Reproduce every line of the material below verbatim, with no changes.

Stored dataset items:
(begin)

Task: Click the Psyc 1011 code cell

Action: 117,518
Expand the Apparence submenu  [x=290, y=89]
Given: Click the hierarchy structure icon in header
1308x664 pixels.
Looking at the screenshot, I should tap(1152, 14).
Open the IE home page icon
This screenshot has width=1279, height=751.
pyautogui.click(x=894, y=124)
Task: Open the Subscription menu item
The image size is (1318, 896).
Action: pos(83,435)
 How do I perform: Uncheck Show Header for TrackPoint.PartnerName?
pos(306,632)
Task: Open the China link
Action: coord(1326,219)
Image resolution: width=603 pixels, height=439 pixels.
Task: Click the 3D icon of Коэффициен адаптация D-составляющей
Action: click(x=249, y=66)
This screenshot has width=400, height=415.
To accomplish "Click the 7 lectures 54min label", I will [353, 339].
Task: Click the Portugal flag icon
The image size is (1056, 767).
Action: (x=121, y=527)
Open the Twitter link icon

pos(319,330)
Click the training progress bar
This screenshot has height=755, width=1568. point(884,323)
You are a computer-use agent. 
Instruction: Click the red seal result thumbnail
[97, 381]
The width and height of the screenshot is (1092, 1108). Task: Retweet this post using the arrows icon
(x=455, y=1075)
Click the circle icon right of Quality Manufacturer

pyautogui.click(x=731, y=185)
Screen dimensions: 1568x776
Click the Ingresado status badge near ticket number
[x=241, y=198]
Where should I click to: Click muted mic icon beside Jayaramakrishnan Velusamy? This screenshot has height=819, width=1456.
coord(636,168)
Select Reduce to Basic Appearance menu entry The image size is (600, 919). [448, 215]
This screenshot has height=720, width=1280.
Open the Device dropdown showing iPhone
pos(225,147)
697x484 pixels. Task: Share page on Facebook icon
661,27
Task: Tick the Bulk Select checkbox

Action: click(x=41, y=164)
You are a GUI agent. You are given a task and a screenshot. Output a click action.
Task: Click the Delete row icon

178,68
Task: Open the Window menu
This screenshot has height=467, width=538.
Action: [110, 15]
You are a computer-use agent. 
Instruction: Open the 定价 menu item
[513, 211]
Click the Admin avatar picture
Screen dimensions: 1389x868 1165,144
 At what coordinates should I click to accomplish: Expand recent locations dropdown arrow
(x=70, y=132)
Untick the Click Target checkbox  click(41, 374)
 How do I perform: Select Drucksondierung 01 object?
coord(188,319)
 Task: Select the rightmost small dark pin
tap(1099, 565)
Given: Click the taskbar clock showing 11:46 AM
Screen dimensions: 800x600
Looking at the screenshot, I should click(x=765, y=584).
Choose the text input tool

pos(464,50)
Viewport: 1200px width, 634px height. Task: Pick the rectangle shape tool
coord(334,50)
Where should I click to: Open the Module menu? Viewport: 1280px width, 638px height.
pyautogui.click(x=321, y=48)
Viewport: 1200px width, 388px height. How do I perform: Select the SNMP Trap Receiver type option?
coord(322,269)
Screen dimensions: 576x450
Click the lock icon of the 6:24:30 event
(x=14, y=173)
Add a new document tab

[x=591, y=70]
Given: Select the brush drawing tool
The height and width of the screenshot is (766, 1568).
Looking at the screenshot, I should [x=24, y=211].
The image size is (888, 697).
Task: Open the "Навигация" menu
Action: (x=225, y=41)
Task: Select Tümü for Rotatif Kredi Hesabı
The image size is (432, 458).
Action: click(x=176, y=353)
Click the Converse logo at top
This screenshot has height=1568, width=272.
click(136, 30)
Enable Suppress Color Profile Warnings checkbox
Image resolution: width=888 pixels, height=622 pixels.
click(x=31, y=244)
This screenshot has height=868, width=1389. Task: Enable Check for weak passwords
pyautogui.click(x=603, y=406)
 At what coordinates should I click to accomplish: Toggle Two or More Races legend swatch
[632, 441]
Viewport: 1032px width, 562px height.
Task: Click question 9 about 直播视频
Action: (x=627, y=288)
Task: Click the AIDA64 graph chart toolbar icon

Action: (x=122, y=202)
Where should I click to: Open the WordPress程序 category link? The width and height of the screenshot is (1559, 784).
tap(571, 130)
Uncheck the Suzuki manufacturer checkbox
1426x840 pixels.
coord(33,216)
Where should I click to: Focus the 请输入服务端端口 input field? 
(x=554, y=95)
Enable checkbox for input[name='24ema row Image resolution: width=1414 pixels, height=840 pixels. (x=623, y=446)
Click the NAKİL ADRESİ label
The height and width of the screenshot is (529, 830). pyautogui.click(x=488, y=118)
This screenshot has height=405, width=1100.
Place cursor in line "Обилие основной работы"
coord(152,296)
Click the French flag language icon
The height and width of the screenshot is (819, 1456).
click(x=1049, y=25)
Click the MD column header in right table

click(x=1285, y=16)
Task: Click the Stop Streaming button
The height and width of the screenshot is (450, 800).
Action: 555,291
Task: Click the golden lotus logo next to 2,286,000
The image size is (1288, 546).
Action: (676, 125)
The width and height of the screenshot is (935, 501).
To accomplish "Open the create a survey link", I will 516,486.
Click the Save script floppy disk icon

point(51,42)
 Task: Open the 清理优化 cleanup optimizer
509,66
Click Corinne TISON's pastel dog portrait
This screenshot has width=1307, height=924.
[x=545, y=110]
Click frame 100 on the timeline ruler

(end)

FINAL RESULT
Task: Click the Psyc 1011 code cell

Action: 117,518
Expand the Apparence submenu  [x=290, y=89]
Given: Click the hierarchy structure icon in header
1308x664 pixels.
Looking at the screenshot, I should tap(1152, 14).
Open the IE home page icon
This screenshot has width=1279, height=751.
pyautogui.click(x=894, y=124)
Task: Open the Subscription menu item
The image size is (1318, 896).
Action: pos(83,435)
 How do I perform: Uncheck Show Header for TrackPoint.PartnerName?
pos(306,632)
Task: Open the China link
Action: coord(1326,219)
Image resolution: width=603 pixels, height=439 pixels.
Task: Click the 3D icon of Коэффициен адаптация D-составляющей
Action: click(x=249, y=66)
This screenshot has width=400, height=415.
To accomplish "Click the 7 lectures 54min label", I will [353, 339].
Task: Click the Portugal flag icon
The image size is (1056, 767).
Action: (x=121, y=527)
Open the Twitter link icon

pos(319,330)
Click the training progress bar
This screenshot has height=755, width=1568. point(884,323)
You are a computer-use agent. 
Instruction: Click the red seal result thumbnail
[97, 381]
The width and height of the screenshot is (1092, 1108). Task: Retweet this post using the arrows icon
(x=455, y=1075)
Click the circle icon right of Quality Manufacturer

pyautogui.click(x=731, y=185)
Screen dimensions: 1568x776
Click the Ingresado status badge near ticket number
[x=241, y=198]
Where should I click to: Click muted mic icon beside Jayaramakrishnan Velusamy? This screenshot has height=819, width=1456.
coord(636,168)
Select Reduce to Basic Appearance menu entry The image size is (600, 919). [448, 215]
This screenshot has height=720, width=1280.
Open the Device dropdown showing iPhone
pos(225,147)
697x484 pixels. Task: Share page on Facebook icon
661,27
Task: Tick the Bulk Select checkbox

Action: click(x=41, y=164)
You are a GUI agent. You are given a task and a screenshot. Output a click action.
Task: Click the Delete row icon

178,68
Task: Open the Window menu
This screenshot has height=467, width=538.
Action: [110, 15]
You are a computer-use agent. 
Instruction: Open the 定价 menu item
[513, 211]
Click the Admin avatar picture
Screen dimensions: 1389x868 1165,144
 At what coordinates should I click to accomplish: Expand recent locations dropdown arrow
(x=70, y=132)
Untick the Click Target checkbox  click(41, 374)
 How do I perform: Select Drucksondierung 01 object?
coord(188,319)
 Task: Select the rightmost small dark pin
tap(1099, 565)
Given: Click the taskbar clock showing 11:46 AM
Screen dimensions: 800x600
Looking at the screenshot, I should click(x=765, y=584).
Choose the text input tool

pos(464,50)
Viewport: 1200px width, 634px height. Task: Pick the rectangle shape tool
coord(334,50)
Where should I click to: Open the Module menu? Viewport: 1280px width, 638px height.
pyautogui.click(x=321, y=48)
Viewport: 1200px width, 388px height. How do I perform: Select the SNMP Trap Receiver type option?
coord(322,269)
Screen dimensions: 576x450
Click the lock icon of the 6:24:30 event
(x=14, y=173)
Add a new document tab

[x=591, y=70]
Given: Select the brush drawing tool
The height and width of the screenshot is (766, 1568).
Looking at the screenshot, I should [x=24, y=211].
The image size is (888, 697).
Task: Open the "Навигация" menu
Action: (x=225, y=41)
Task: Select Tümü for Rotatif Kredi Hesabı
The image size is (432, 458).
Action: click(x=176, y=353)
Click the Converse logo at top
This screenshot has height=1568, width=272.
click(136, 30)
Enable Suppress Color Profile Warnings checkbox
Image resolution: width=888 pixels, height=622 pixels.
click(x=31, y=244)
This screenshot has height=868, width=1389. Task: Enable Check for weak passwords
pyautogui.click(x=603, y=406)
 At what coordinates should I click to accomplish: Toggle Two or More Races legend swatch
[632, 441]
Viewport: 1032px width, 562px height.
Task: Click question 9 about 直播视频
Action: (x=627, y=288)
Task: Click the AIDA64 graph chart toolbar icon

Action: (x=122, y=202)
Where should I click to: Open the WordPress程序 category link? The width and height of the screenshot is (1559, 784).
tap(571, 130)
Uncheck the Suzuki manufacturer checkbox
1426x840 pixels.
coord(33,216)
Where should I click to: Focus the 请输入服务端端口 input field? 
(x=554, y=95)
Enable checkbox for input[name='24ema row Image resolution: width=1414 pixels, height=840 pixels. (x=623, y=446)
Click the NAKİL ADRESİ label
The height and width of the screenshot is (529, 830). pyautogui.click(x=488, y=118)
This screenshot has height=405, width=1100.
Place cursor in line "Обилие основной работы"
coord(152,296)
Click the French flag language icon
The height and width of the screenshot is (819, 1456).
click(x=1049, y=25)
Click the MD column header in right table

click(x=1285, y=16)
Task: Click the Stop Streaming button
The height and width of the screenshot is (450, 800).
Action: 555,291
Task: Click the golden lotus logo next to 2,286,000
The image size is (1288, 546).
Action: (676, 125)
The width and height of the screenshot is (935, 501).
To accomplish "Open the create a survey link", I will 516,486.
Click the Save script floppy disk icon

point(51,42)
 Task: Open the 清理优化 cleanup optimizer
509,66
Click Corinne TISON's pastel dog portrait
This screenshot has width=1307, height=924.
[x=545, y=110]
Click frame 100 on the timeline ruler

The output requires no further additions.